But there are other quagmires like North Korea's; there are other crazy-heads like Jong Il. And that's what's scary.

We do not have the resources to adequately meet the needs of today's threats upon our nation -- $315 billion later, stability is nonexistent in Iraq. As said by one of the top U.S. generals in Iraq, John Abizaid, "The sectarian violence is probably as bad as I've seen it...If not stopped, it is possible that Iraq could move toward a civil war."

We need to start adapting to win, not staying the course. This new course requires more resources -- something our nation does not have.

And then there's Iran.

Our nation's Cold War policies led to the Iranian Revolution, the effects of which we're still experiencing. Their leader is a child of the revolution, a populist radical who lives and breathes the anti-American words preached by Ayatollah Khomeini.

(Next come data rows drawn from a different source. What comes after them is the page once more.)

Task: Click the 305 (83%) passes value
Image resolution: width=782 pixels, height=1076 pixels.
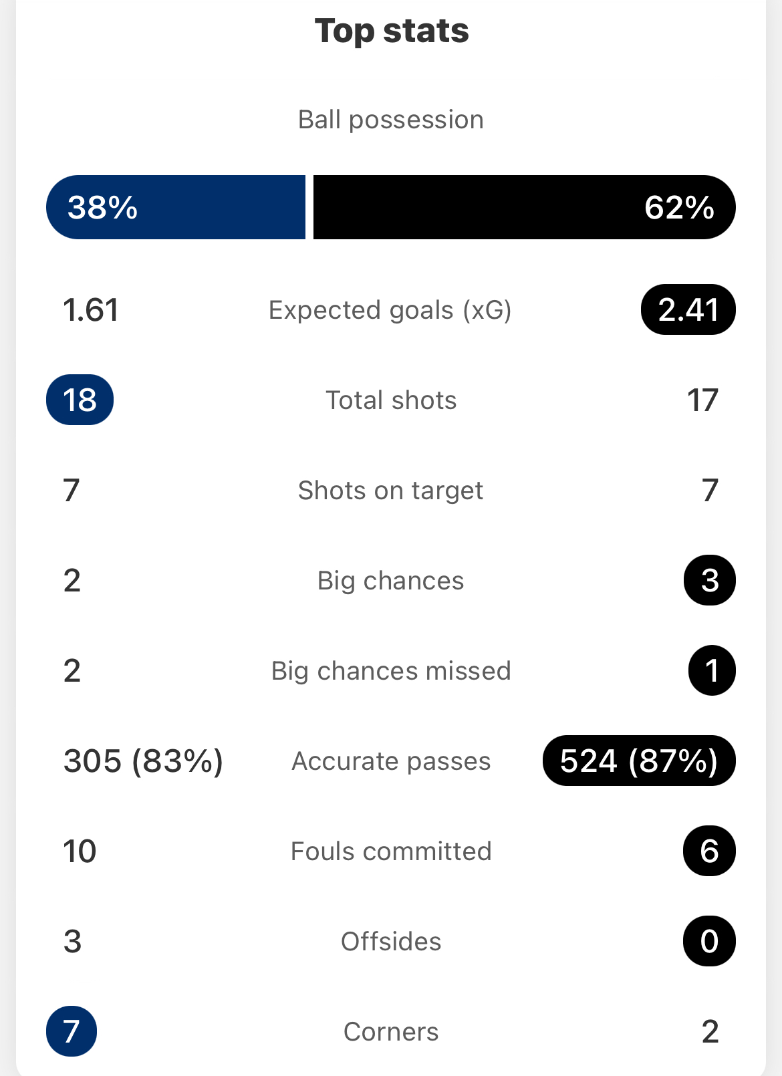Action: pos(143,761)
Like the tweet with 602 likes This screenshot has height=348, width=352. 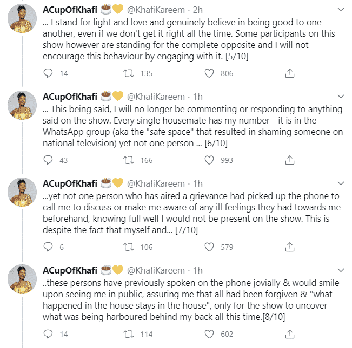coord(209,333)
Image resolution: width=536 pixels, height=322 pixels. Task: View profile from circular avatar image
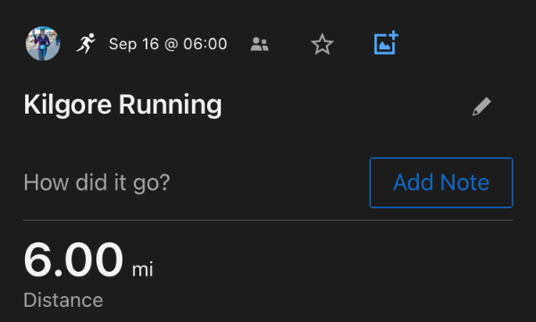pyautogui.click(x=43, y=44)
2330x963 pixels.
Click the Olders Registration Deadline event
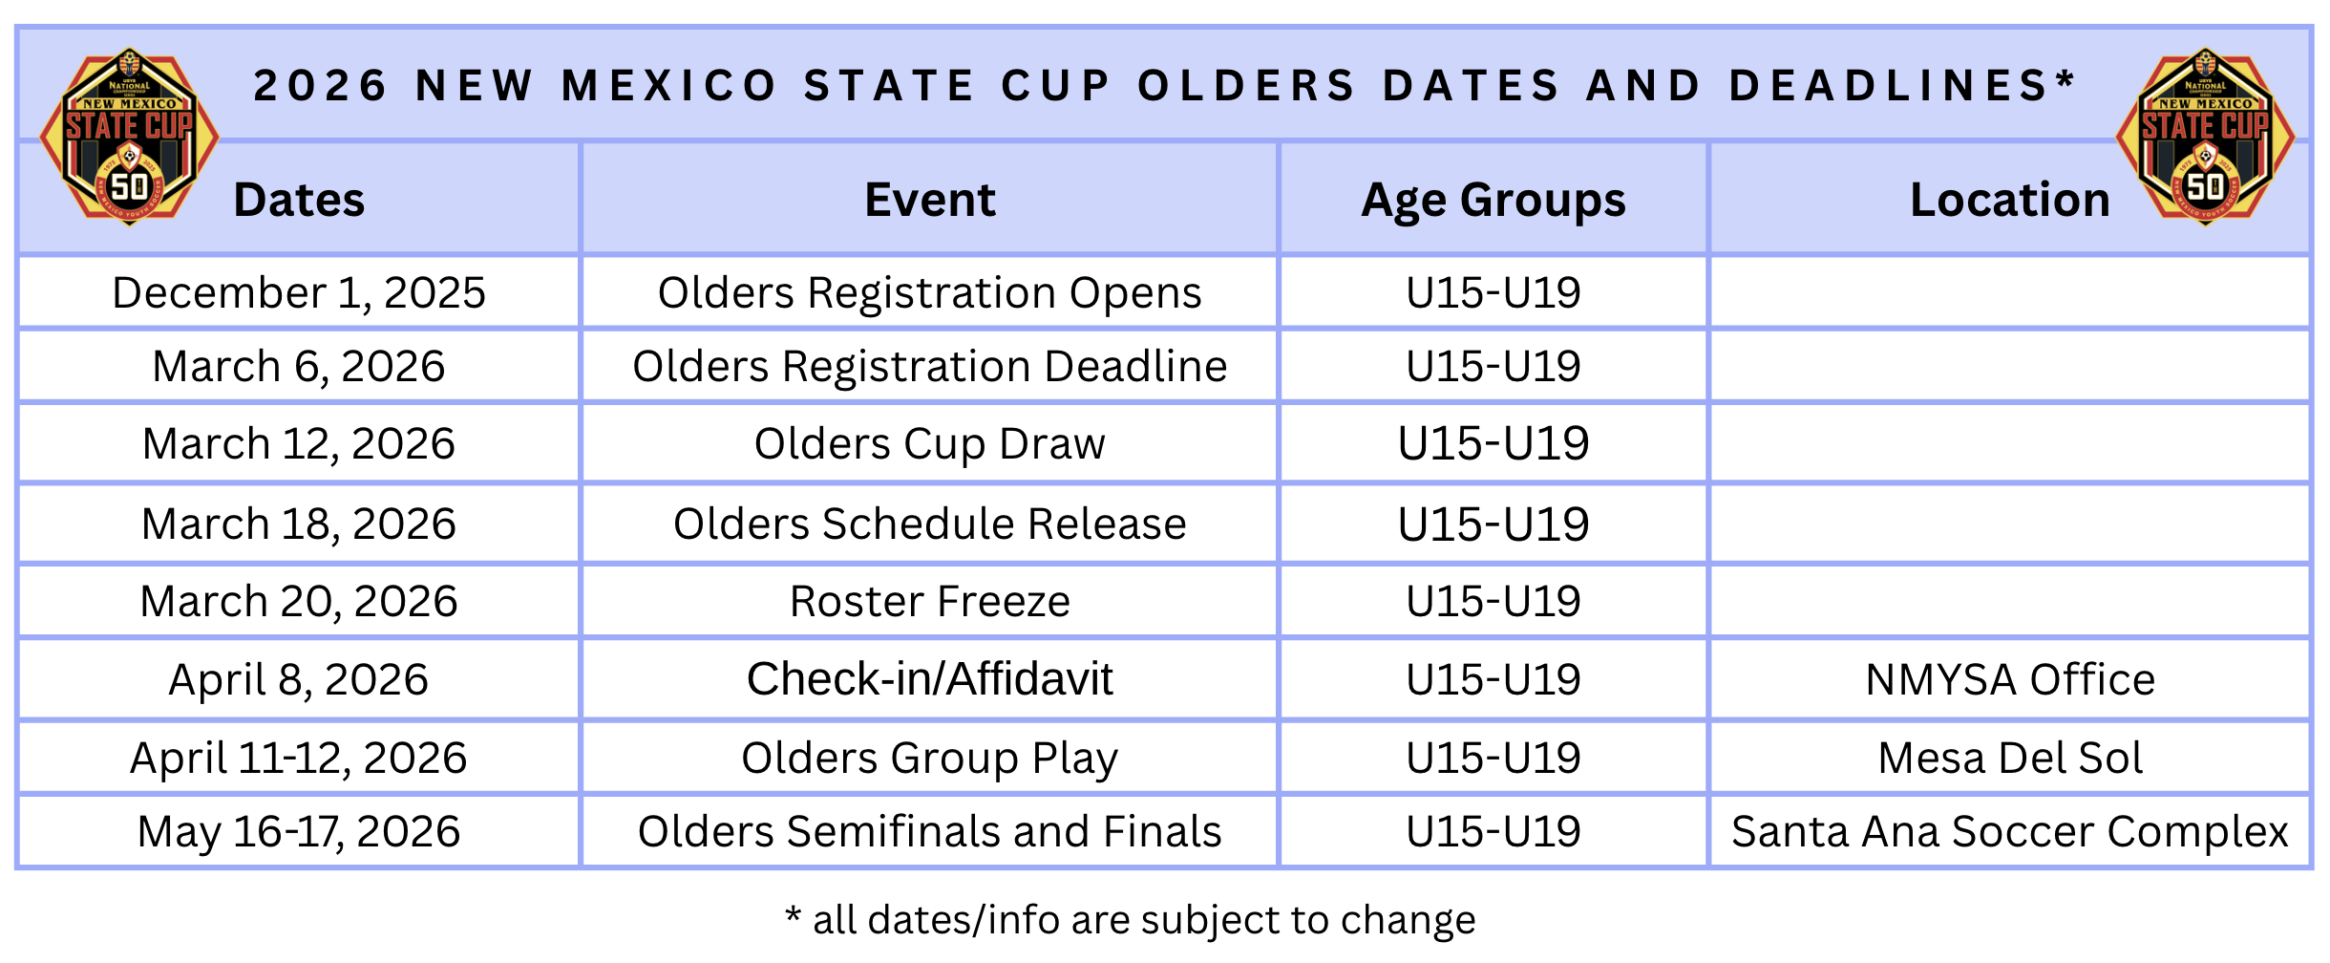[929, 367]
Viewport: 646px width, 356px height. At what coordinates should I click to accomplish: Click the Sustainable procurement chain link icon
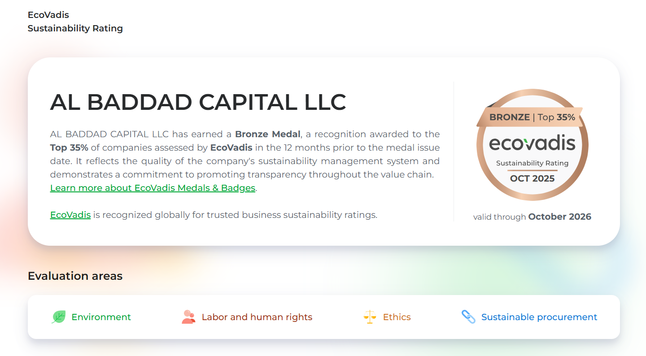tap(468, 317)
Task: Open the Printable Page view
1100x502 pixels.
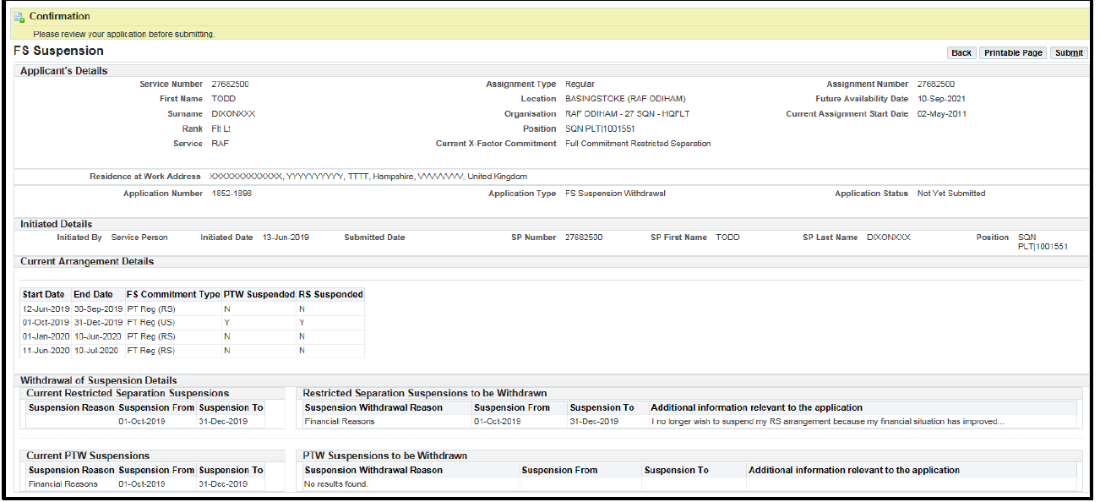Action: (1013, 52)
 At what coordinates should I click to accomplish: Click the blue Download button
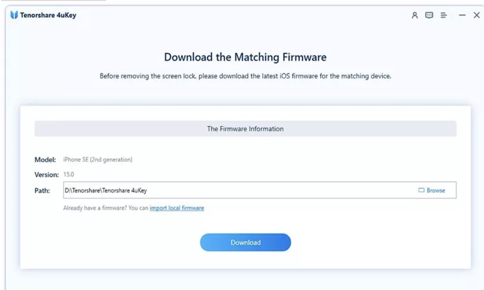click(x=246, y=242)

The scary thing is, if you believe it can't get any worse, a nuclear Iran would make Iraq's instability seem like child's play. It could be so, so much worse.

The doom and gloom of today's article is not meant for me to share with you my worst-case scenario, but to share of what I think will be the scenario in Iran. We saw it in Iraq and in North Korea. The talks, the empty threats of our negotiations did not succeed. Our worst-case scenario was realized. And in the wake of this week's news, I cannot help but thinking that history will repeat itself.

What do we do? I do not know. But what I do know is I'm a little afraid that the mighty Atlantic and Pacific will not be able to protect us in the future. Let's hope we are the change the world needs.